* [Your assignment]
Where the string "agent" shows up in a line of the records, copy that line.

** The data follows **

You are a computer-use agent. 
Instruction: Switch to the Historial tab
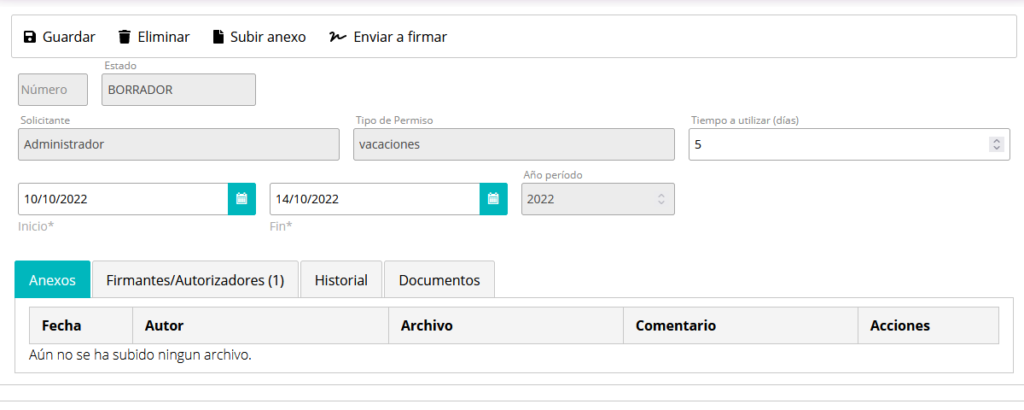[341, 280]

** End of The data **
** The data follows **

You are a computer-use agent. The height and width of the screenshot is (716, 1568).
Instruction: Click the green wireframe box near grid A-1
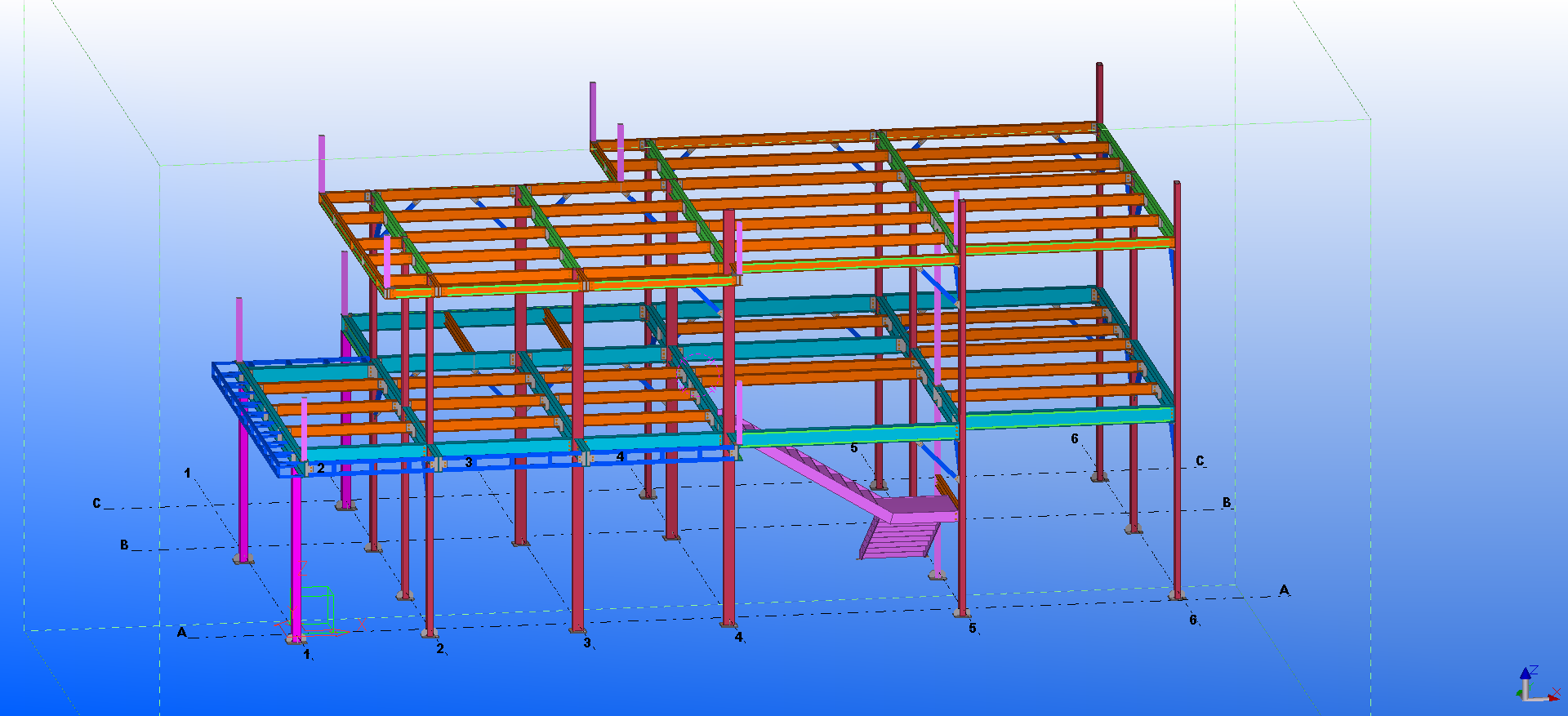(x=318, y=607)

** End of The data **
** The data follows **

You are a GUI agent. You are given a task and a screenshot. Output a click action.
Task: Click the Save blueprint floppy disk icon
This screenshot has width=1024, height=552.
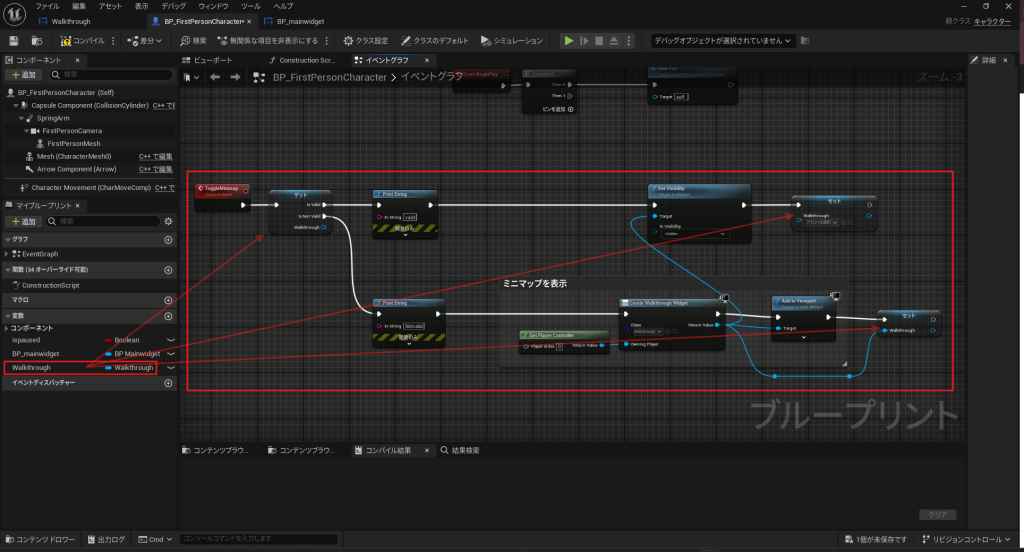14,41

** End of The data **

* [Exercise result]
You are a computer-use agent. 
You are a computer-use agent. The height and width of the screenshot is (716, 1568).
You are a GUI agent. You are given a task and a screenshot. Output a click action.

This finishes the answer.